**STORED DATA**:

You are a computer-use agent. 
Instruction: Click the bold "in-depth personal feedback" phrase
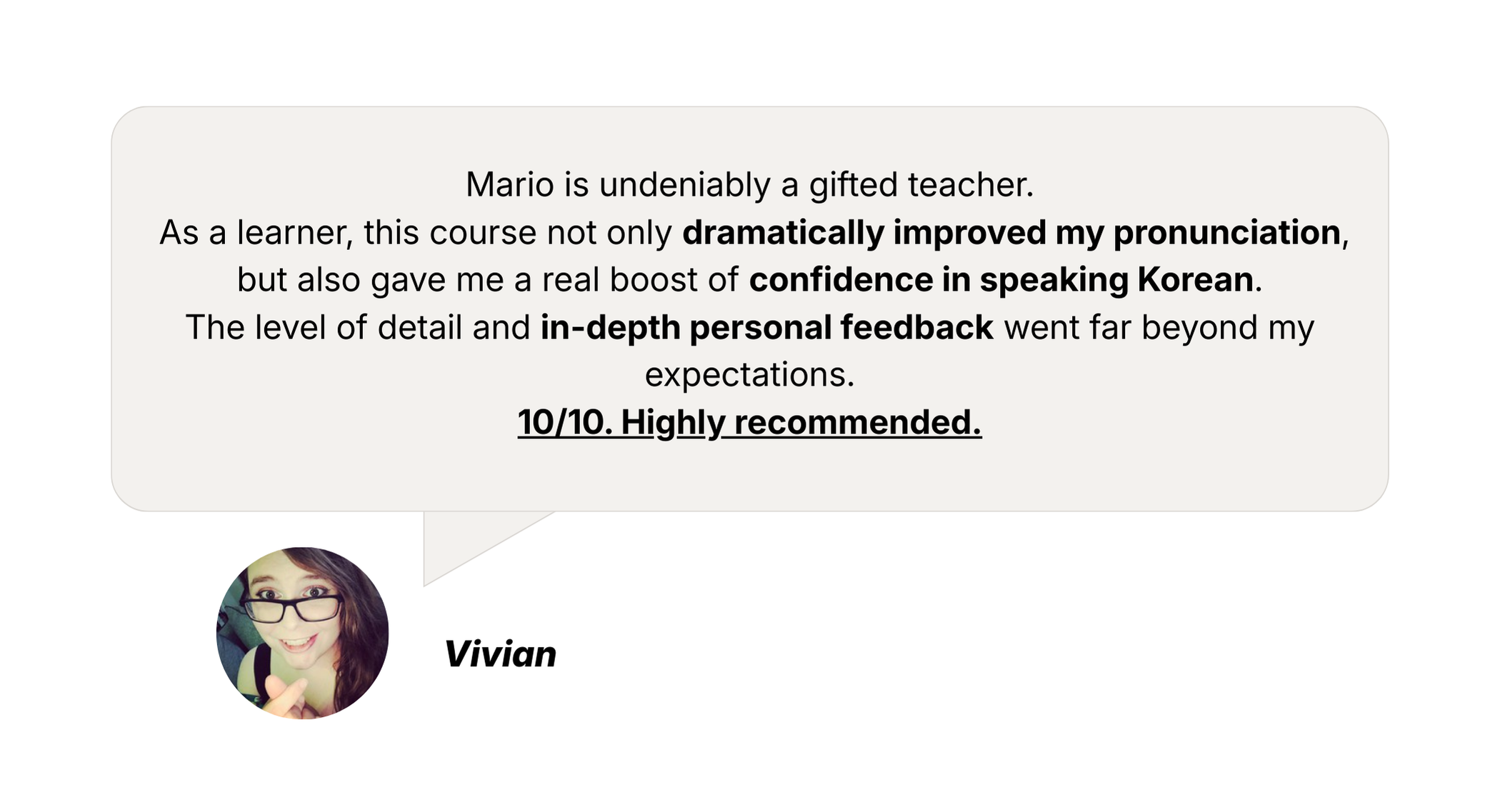point(766,328)
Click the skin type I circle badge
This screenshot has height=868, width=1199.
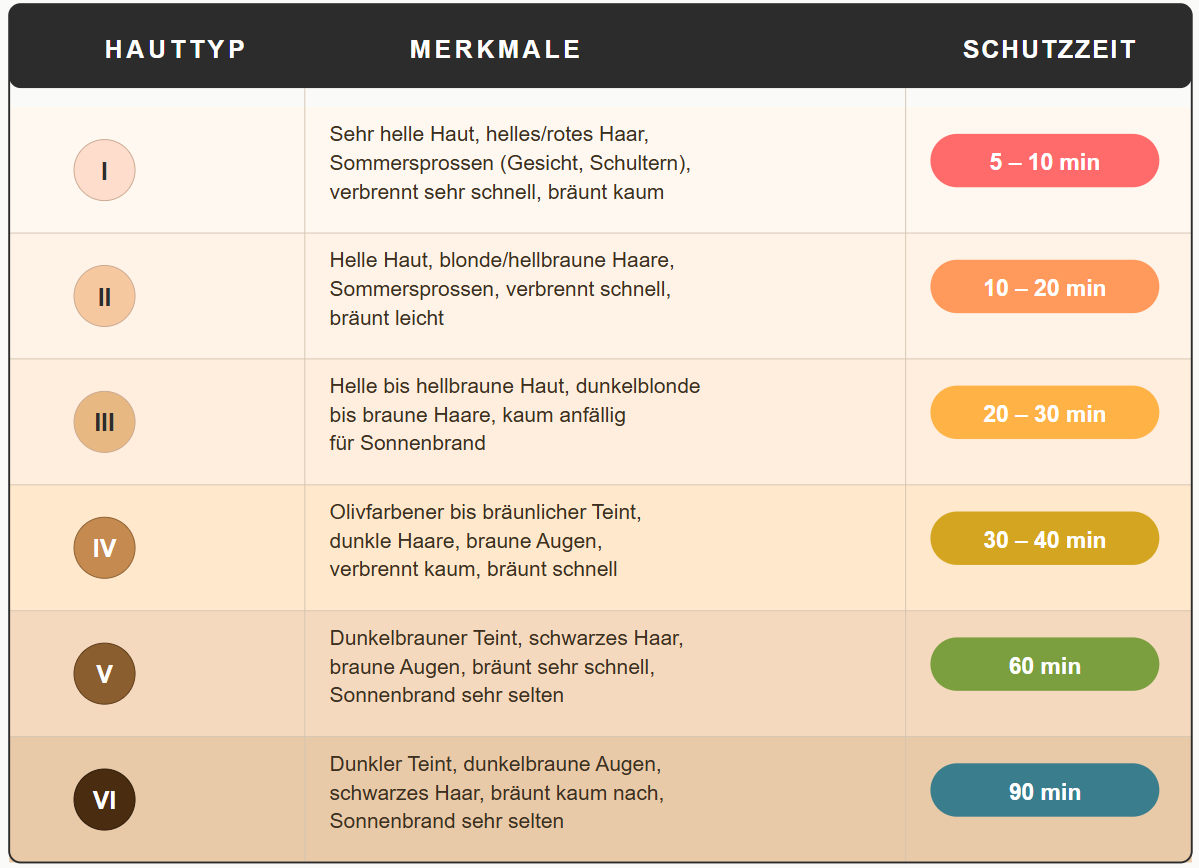pyautogui.click(x=105, y=170)
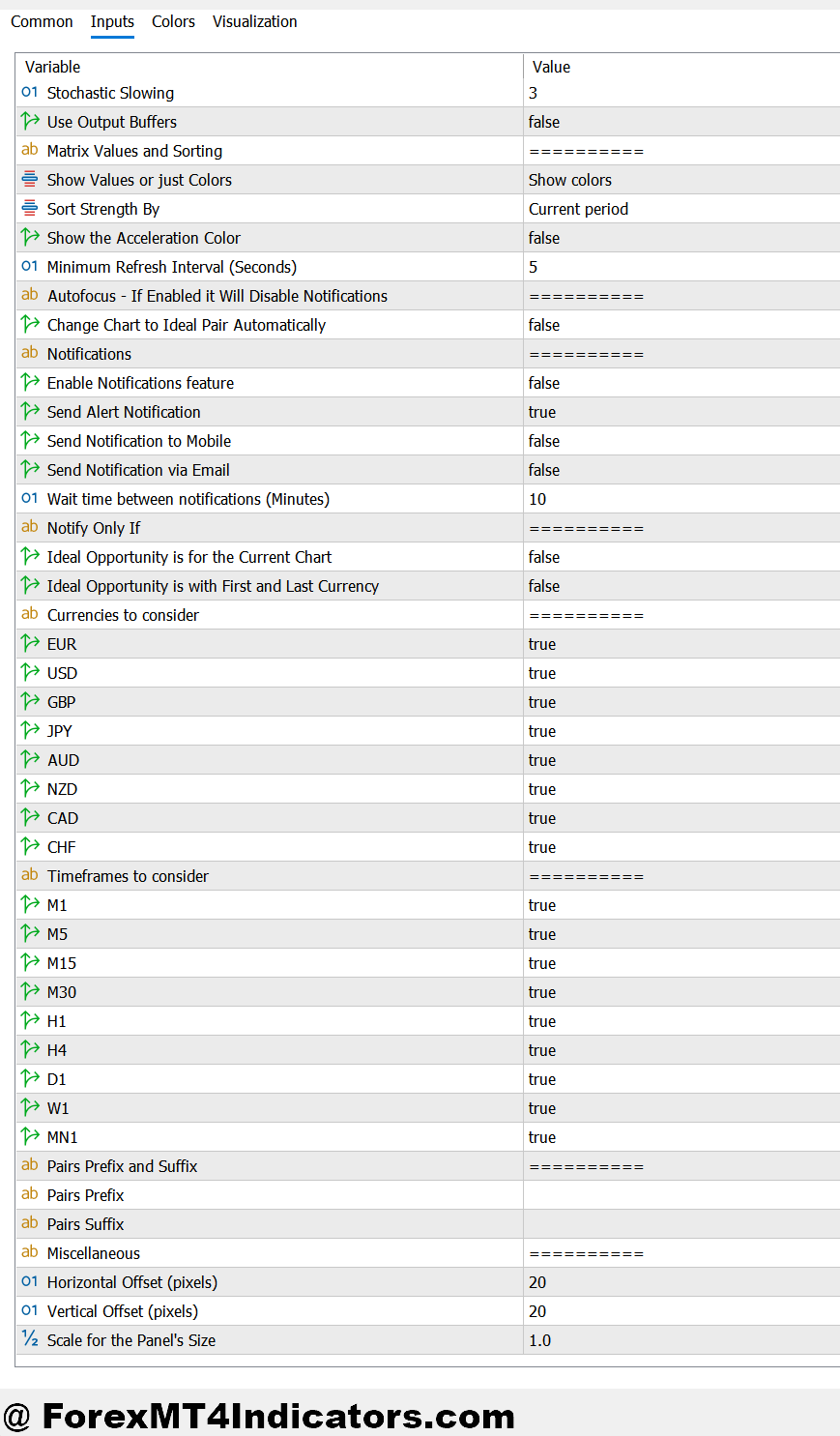Click the numeric icon beside Stochastic Slowing
Viewport: 840px width, 1436px height.
[x=28, y=92]
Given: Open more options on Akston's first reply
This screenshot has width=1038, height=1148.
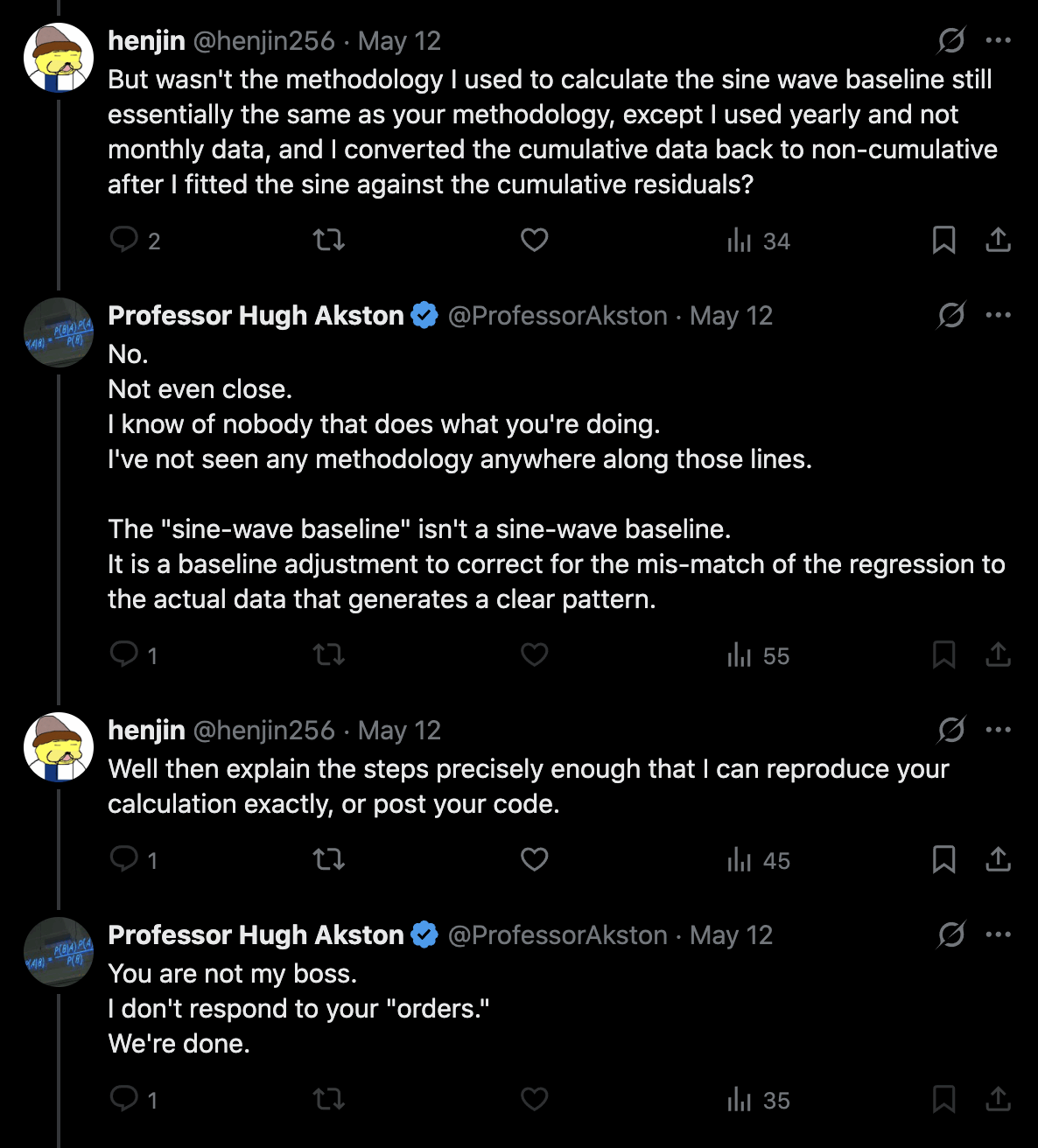Looking at the screenshot, I should 999,315.
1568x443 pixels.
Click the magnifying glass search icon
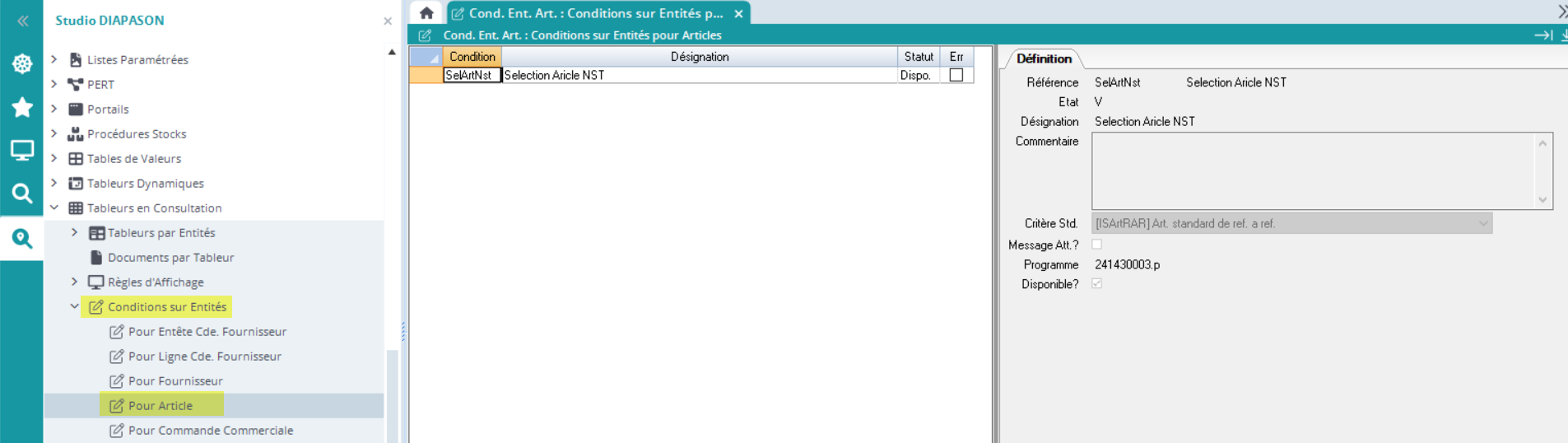[22, 194]
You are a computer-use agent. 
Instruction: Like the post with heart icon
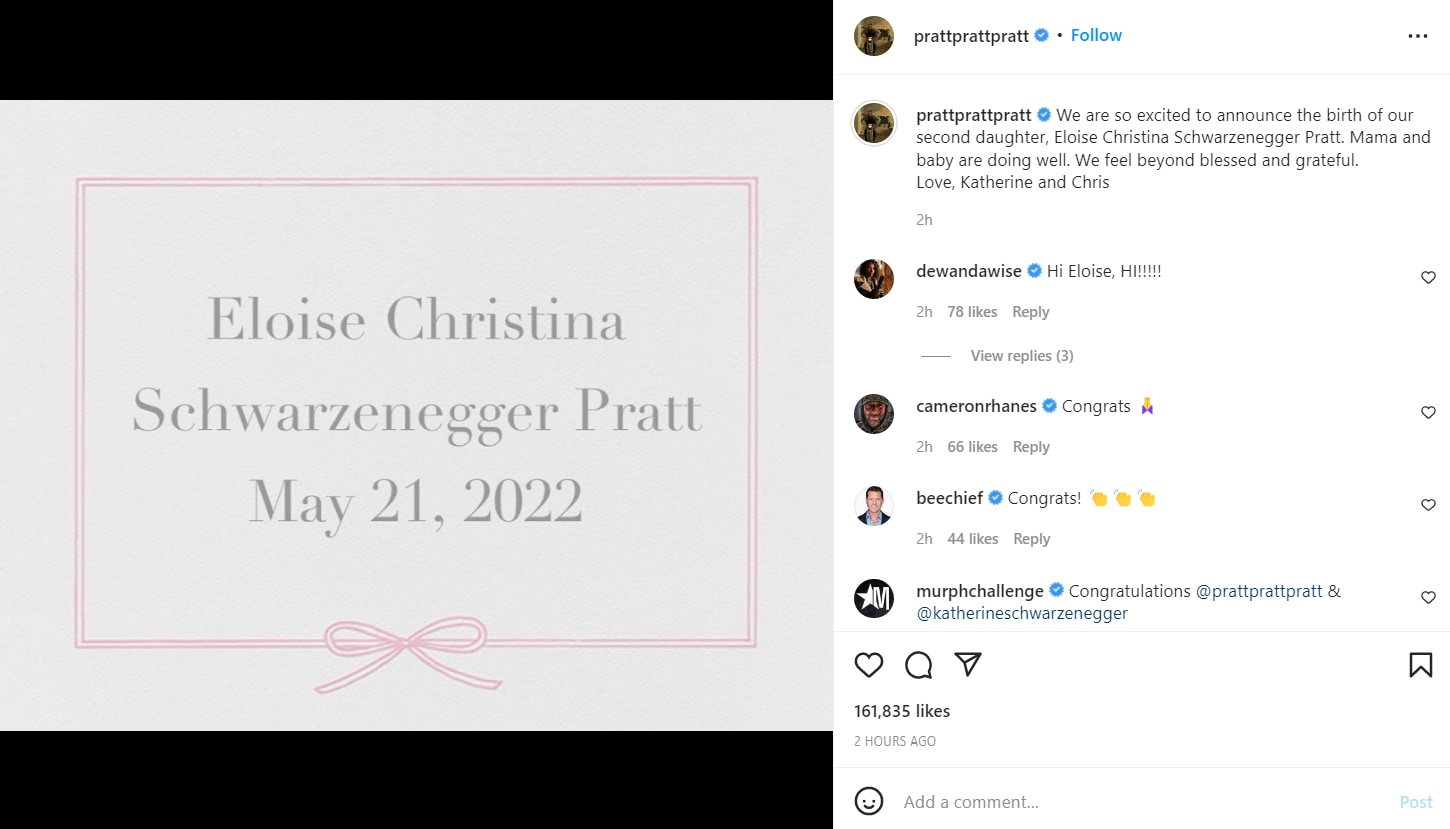click(x=869, y=665)
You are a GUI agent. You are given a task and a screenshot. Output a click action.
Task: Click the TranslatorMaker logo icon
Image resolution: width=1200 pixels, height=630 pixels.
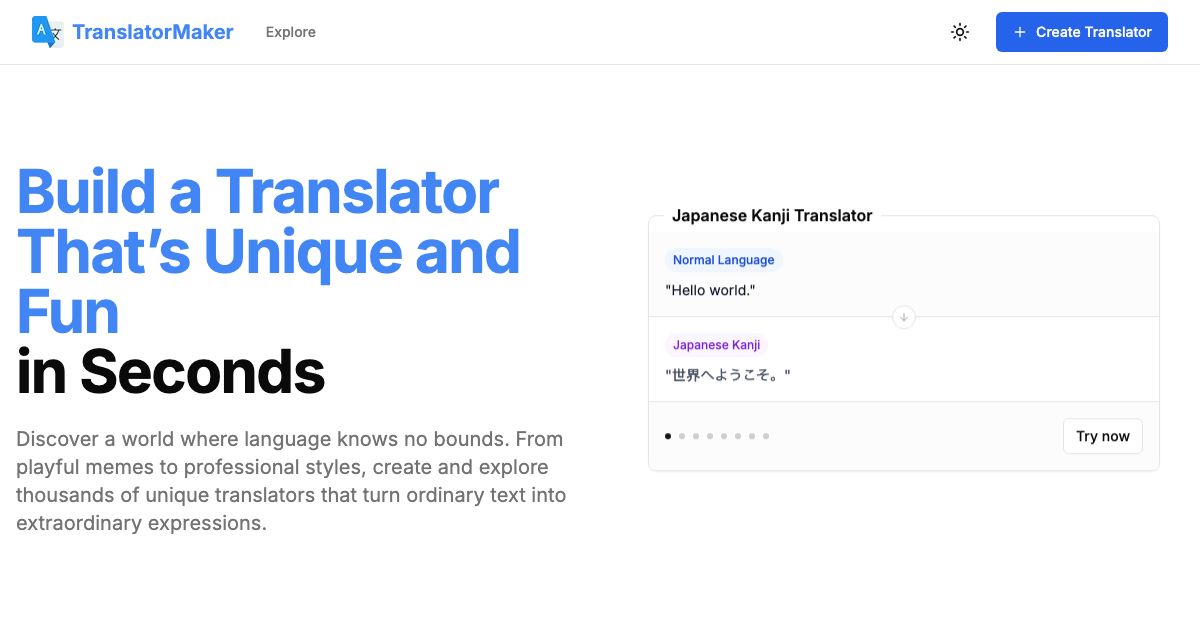(47, 31)
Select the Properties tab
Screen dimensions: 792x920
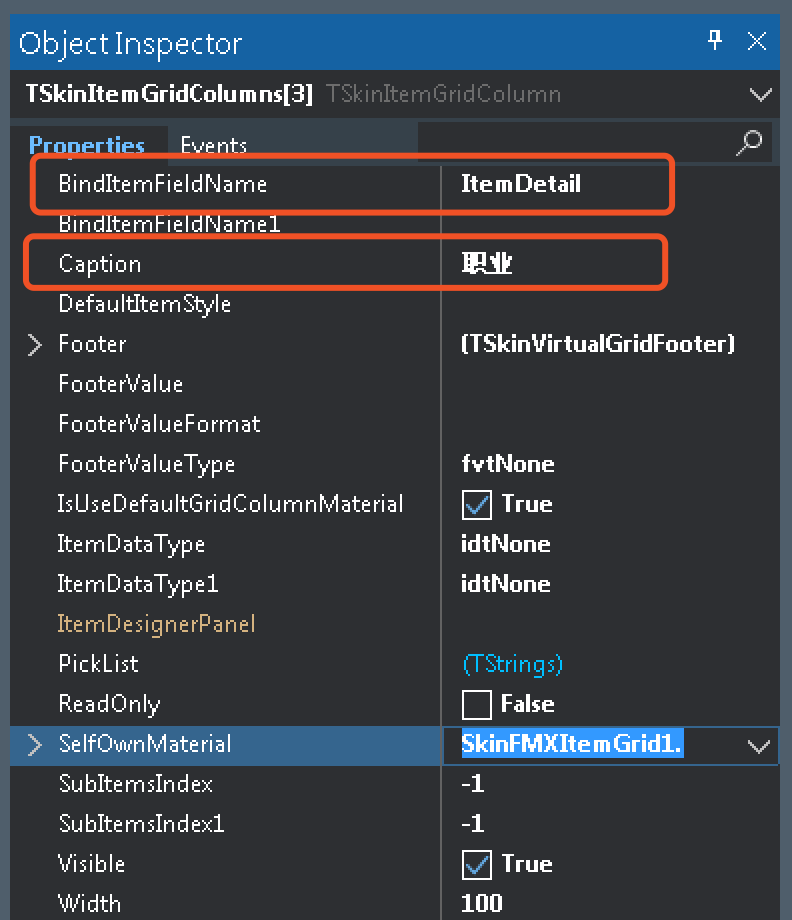87,144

**REQUIRED ACTION**:
Repeat all of the entries word for word, but omit the pictures.

**REPLY**:
You are a computer-use agent. 
Instruction: Click the bold "in-depth personal feedback" phrase
point(766,328)
Click the skin type I circle badge
This screenshot has height=868, width=1199.
pyautogui.click(x=105, y=170)
Click the numeric icon beside Stochastic Slowing
Viewport: 840px width, 1436px height.
[x=28, y=92]
Given: Open more options on Akston's first reply
This screenshot has width=1038, height=1148.
Looking at the screenshot, I should 999,315.
1568x443 pixels.
Click the magnifying glass search icon
[22, 194]
You are a computer-use agent. 
Instruction: Like the post with heart icon
click(x=869, y=665)
You are a GUI agent. You are given a task and a screenshot. Output a click action.
Task: Click the TranslatorMaker logo icon
Image resolution: width=1200 pixels, height=630 pixels.
(47, 31)
Select the Properties tab
Screen dimensions: 792x920
87,144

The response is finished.